**** READING TEXT ****

There was one more requirement that shaped the platform from the start: the system itself shouldn't require sending your data somewhere else. The ski planner ran on a server in my basement partly because I didn't want my calendar, my habits, and my preferences flowing through services that would retain them indefinitely. For enterprises, this is even more fundamental — regulated industries often can't send production data to third-party infrastructure, full stop. That's why Thallus is designed to be self-hosted from day one, not as a bolted-on "enterprise tier" feature, but as the default deployment model. And for organizations that prefer managed infrastructure, the SaaS deployment comes with the same guarantee: your data is never used to train models. It's your data, not ours.
Building each of these layers is what turned a ski trip planner into Thallus.
The Architecture That Survived
The core architectural decisions from that first prototype survived into the platform largely intact. Not because I planned it that way, but because the ski trip problem forced the right design choices:
Multi-source orchestration. The ski planner needed to query multiple sources and combine results. This became the planner-executor pattern — a dependency graph of steps where each step runs a specialized agent against a specific data source, and results flow through a shared board.

**** RECORDS SHOWN ****

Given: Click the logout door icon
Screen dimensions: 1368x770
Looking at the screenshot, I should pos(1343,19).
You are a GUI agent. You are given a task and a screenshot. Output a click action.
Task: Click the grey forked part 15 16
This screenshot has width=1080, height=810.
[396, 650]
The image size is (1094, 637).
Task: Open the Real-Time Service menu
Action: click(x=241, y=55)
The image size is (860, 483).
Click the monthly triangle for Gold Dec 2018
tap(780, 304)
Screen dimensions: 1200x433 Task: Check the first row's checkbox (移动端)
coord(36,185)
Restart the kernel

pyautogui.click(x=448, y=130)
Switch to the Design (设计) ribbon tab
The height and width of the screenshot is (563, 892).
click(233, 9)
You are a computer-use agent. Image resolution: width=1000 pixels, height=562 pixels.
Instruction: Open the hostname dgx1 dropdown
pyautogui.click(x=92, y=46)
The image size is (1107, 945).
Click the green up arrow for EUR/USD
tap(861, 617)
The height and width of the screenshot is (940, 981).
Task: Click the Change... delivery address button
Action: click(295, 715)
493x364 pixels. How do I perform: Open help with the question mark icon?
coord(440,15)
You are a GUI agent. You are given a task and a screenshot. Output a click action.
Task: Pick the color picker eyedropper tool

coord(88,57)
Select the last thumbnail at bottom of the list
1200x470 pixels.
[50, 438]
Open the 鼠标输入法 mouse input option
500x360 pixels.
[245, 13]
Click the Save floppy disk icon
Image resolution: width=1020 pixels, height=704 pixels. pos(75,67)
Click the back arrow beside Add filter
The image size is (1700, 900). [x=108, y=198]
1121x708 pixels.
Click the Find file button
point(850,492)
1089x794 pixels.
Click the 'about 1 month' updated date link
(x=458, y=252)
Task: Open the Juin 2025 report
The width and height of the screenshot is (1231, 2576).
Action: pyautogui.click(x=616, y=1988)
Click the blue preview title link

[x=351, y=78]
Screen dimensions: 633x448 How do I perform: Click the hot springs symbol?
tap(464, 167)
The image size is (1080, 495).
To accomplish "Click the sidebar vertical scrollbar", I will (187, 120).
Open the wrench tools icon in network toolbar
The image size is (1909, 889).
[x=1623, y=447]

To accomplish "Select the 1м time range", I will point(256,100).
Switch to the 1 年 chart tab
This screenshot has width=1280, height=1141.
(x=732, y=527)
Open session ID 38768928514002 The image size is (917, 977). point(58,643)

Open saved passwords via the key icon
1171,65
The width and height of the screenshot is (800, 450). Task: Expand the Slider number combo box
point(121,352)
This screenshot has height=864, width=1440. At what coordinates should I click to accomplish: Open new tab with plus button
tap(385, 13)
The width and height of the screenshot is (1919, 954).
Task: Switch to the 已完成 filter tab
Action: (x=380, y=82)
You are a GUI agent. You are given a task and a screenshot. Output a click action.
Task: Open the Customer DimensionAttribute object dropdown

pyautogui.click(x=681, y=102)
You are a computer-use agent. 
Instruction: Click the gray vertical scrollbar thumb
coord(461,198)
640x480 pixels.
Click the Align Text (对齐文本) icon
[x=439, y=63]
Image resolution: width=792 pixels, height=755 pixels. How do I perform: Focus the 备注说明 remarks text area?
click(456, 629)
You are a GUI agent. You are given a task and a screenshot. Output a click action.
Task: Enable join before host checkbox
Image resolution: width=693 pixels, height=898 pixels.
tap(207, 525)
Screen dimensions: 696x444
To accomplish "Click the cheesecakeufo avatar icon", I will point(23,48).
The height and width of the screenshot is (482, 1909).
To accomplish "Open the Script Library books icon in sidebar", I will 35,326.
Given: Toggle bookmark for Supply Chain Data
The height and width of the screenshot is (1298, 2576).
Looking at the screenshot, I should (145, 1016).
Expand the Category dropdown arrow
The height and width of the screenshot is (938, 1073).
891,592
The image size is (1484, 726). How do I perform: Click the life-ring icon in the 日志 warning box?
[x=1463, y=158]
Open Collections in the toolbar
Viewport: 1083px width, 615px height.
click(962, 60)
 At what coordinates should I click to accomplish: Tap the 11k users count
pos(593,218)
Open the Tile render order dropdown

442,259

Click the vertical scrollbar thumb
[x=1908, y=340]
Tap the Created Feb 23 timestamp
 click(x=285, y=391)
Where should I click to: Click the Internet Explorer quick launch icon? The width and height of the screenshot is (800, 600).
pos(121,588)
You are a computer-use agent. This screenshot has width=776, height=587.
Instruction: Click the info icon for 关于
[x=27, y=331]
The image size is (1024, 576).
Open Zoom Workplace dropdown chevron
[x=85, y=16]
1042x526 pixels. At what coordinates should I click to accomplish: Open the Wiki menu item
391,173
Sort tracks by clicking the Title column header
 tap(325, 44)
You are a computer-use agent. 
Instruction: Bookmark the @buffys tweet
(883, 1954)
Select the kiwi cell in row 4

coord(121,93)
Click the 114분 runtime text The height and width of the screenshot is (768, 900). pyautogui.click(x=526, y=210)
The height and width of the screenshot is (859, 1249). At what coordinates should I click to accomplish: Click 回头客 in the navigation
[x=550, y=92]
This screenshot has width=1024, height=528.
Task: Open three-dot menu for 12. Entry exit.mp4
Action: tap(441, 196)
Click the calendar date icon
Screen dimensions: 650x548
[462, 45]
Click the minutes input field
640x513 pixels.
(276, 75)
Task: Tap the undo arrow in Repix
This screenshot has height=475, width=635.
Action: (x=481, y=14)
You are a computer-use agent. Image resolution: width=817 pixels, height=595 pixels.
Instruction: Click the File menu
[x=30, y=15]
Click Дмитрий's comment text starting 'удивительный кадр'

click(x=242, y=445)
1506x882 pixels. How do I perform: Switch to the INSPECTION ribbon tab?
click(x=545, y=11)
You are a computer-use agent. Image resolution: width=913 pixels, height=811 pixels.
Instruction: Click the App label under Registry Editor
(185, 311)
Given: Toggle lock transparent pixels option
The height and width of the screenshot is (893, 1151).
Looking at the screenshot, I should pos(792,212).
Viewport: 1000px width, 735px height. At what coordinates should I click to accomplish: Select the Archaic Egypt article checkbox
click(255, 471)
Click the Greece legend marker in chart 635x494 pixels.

****

* _WHAT TO DO_: Please retype the part of the Thallus text above word for word, starting with "Building each of" and going on through "a shared board.".

* _ANSWER FOR THE TASK_:
Building each of these layers is what turned a ski trip planner into Thallus.
The Architecture That Survived
The core architectural decisions from that first prototype survived into the platform largely intact. Not because I planned it that way, but because the ski trip problem forced the right design choices:
Multi-source orchestration. The ski planner needed to query multiple sources and combine results. This became the planner-executor pattern — a dependency graph of steps where each step runs a specialized agent against a specific data source, and results flow through a shared board.